PROMPT:
Reproduce every line of the data below verbatim.

==== EXERCISE DATA ====

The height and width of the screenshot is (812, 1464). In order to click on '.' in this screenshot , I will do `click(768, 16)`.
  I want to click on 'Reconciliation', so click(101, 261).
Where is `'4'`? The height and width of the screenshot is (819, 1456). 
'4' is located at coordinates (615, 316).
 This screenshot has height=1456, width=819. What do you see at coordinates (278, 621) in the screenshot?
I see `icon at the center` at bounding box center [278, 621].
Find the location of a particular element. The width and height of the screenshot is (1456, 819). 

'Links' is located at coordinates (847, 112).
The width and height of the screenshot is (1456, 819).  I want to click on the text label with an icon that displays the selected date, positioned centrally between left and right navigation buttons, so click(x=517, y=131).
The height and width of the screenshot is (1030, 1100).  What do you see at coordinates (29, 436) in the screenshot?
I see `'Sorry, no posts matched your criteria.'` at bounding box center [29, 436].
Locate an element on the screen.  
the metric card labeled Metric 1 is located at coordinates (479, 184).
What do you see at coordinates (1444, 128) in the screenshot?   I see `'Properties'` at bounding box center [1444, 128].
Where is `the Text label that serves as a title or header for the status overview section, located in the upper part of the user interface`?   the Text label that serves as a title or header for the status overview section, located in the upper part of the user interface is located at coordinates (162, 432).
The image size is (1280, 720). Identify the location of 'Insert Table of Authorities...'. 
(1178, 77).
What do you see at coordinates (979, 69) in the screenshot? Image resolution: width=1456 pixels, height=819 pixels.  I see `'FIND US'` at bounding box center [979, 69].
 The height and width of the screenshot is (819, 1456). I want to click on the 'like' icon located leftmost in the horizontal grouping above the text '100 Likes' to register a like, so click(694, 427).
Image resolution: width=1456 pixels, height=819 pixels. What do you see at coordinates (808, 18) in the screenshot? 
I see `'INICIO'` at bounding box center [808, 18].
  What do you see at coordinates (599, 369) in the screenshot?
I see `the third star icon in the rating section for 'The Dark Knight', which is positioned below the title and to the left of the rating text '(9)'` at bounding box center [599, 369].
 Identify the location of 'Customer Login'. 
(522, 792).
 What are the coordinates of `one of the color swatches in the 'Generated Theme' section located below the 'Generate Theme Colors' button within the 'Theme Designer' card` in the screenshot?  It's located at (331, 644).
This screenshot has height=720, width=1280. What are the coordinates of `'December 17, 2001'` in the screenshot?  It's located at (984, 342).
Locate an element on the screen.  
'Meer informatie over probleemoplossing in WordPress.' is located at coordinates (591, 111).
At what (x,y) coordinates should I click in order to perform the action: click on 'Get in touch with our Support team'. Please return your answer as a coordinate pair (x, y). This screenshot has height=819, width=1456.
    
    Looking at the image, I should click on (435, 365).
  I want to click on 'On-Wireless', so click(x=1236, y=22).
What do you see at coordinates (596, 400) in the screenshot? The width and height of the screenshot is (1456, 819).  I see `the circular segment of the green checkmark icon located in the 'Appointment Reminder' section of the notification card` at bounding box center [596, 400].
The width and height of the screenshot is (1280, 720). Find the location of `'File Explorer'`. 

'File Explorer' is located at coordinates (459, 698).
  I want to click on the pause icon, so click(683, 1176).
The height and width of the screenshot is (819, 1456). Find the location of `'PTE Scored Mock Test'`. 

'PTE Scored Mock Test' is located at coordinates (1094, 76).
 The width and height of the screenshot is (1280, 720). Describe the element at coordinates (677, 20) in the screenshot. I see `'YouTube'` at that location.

====

WRITTEN ANSWER:
The height and width of the screenshot is (812, 1464). In order to click on '.' in this screenshot , I will do `click(768, 16)`.
  I want to click on 'Reconciliation', so click(101, 261).
Where is `'4'`? The height and width of the screenshot is (819, 1456). 
'4' is located at coordinates (615, 316).
 This screenshot has height=1456, width=819. What do you see at coordinates (278, 621) in the screenshot?
I see `icon at the center` at bounding box center [278, 621].
Find the location of a particular element. The width and height of the screenshot is (1456, 819). 

'Links' is located at coordinates (847, 112).
The width and height of the screenshot is (1456, 819).  I want to click on the text label with an icon that displays the selected date, positioned centrally between left and right navigation buttons, so click(x=517, y=131).
The height and width of the screenshot is (1030, 1100).  What do you see at coordinates (29, 436) in the screenshot?
I see `'Sorry, no posts matched your criteria.'` at bounding box center [29, 436].
Locate an element on the screen.  
the metric card labeled Metric 1 is located at coordinates (479, 184).
What do you see at coordinates (1444, 128) in the screenshot?   I see `'Properties'` at bounding box center [1444, 128].
Where is `the Text label that serves as a title or header for the status overview section, located in the upper part of the user interface`?   the Text label that serves as a title or header for the status overview section, located in the upper part of the user interface is located at coordinates (162, 432).
The image size is (1280, 720). Identify the location of 'Insert Table of Authorities...'. 
(1178, 77).
What do you see at coordinates (979, 69) in the screenshot? Image resolution: width=1456 pixels, height=819 pixels.  I see `'FIND US'` at bounding box center [979, 69].
 The height and width of the screenshot is (819, 1456). I want to click on the 'like' icon located leftmost in the horizontal grouping above the text '100 Likes' to register a like, so click(694, 427).
Image resolution: width=1456 pixels, height=819 pixels. What do you see at coordinates (808, 18) in the screenshot? 
I see `'INICIO'` at bounding box center [808, 18].
  What do you see at coordinates (599, 369) in the screenshot?
I see `the third star icon in the rating section for 'The Dark Knight', which is positioned below the title and to the left of the rating text '(9)'` at bounding box center [599, 369].
 Identify the location of 'Customer Login'. 
(522, 792).
 What are the coordinates of `one of the color swatches in the 'Generated Theme' section located below the 'Generate Theme Colors' button within the 'Theme Designer' card` in the screenshot?  It's located at (331, 644).
This screenshot has height=720, width=1280. What are the coordinates of `'December 17, 2001'` in the screenshot?  It's located at (984, 342).
Locate an element on the screen.  
'Meer informatie over probleemoplossing in WordPress.' is located at coordinates (591, 111).
At what (x,y) coordinates should I click in order to perform the action: click on 'Get in touch with our Support team'. Please return your answer as a coordinate pair (x, y). This screenshot has height=819, width=1456.
    
    Looking at the image, I should click on (435, 365).
  I want to click on 'On-Wireless', so click(x=1236, y=22).
What do you see at coordinates (596, 400) in the screenshot? The width and height of the screenshot is (1456, 819).  I see `the circular segment of the green checkmark icon located in the 'Appointment Reminder' section of the notification card` at bounding box center [596, 400].
The width and height of the screenshot is (1280, 720). Find the location of `'File Explorer'`. 

'File Explorer' is located at coordinates (459, 698).
  I want to click on the pause icon, so click(683, 1176).
The height and width of the screenshot is (819, 1456). Find the location of `'PTE Scored Mock Test'`. 

'PTE Scored Mock Test' is located at coordinates (1094, 76).
 The width and height of the screenshot is (1280, 720). Describe the element at coordinates (677, 20) in the screenshot. I see `'YouTube'` at that location.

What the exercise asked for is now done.